Designing System for Data Export: Transactional Outbox Pattern (Part I)

Published in

skyro-tech

6 min readOct 3, 2024

Recently, I have often been involved in discussions about implementations of exporting data to external systems. At first glance, it doesn’t seem complex, but it still makes debates. So, I explored several implementations and decided to prepare several articels to describe them.

In this article we will discuss the simplest (in my eyes) implementation using the most well-known pattern, the Transactional Outbox with PostgreSQL. I will use Java and Spring for the example.
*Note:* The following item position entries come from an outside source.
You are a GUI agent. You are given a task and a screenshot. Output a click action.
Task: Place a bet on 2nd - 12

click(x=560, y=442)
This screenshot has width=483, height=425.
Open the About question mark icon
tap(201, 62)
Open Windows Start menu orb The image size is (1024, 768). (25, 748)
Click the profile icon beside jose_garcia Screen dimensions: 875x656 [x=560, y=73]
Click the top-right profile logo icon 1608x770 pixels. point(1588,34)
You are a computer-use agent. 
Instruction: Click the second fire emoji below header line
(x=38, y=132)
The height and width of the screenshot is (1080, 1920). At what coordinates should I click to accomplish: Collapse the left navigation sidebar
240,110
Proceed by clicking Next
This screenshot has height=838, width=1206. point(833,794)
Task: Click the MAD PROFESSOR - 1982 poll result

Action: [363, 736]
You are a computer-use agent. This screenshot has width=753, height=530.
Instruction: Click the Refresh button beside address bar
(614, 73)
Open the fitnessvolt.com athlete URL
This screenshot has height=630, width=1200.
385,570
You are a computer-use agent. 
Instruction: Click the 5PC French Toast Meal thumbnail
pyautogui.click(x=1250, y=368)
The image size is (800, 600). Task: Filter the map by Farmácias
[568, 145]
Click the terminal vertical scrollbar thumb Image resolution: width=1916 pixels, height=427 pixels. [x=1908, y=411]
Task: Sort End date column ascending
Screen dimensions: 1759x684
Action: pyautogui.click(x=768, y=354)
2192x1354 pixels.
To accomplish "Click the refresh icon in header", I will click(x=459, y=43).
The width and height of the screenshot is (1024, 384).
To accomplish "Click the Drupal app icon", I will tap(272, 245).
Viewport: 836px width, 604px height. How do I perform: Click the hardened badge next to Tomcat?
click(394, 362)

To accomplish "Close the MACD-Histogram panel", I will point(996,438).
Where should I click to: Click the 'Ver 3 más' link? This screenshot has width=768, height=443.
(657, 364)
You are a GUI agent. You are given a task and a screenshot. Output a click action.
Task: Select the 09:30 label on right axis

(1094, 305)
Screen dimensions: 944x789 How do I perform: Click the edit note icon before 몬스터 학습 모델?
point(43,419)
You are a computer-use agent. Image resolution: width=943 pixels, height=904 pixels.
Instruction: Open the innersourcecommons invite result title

But before we dive into implementations, let’s discuss a system that we need to develop.

Purposes

First of all, cases of business data exporting should be explored. I am sure that many of us have analytics platforms in a company, which consume all business data. Additionally, if your data is important, other teams or services may use them to trigger some processes, invalidate caches, etc. And for some of that processes we have SLA and semantics for delivering.

Requirements

Let’s look at several requirements for our implementations:

We need to send a business view of an internal event. It means that we must prepare a new message for each internal event.
We need to deliver a message at least once, so we can’t miss any messages.
We need to deliver a message as soon as possible. It means that we can not export data once an hour or less frequently.
We must be able to resend failed events both automatically and manually.

System Context

So, now we can look at the high-level architecture of this part of our system, and each system component is explianed below.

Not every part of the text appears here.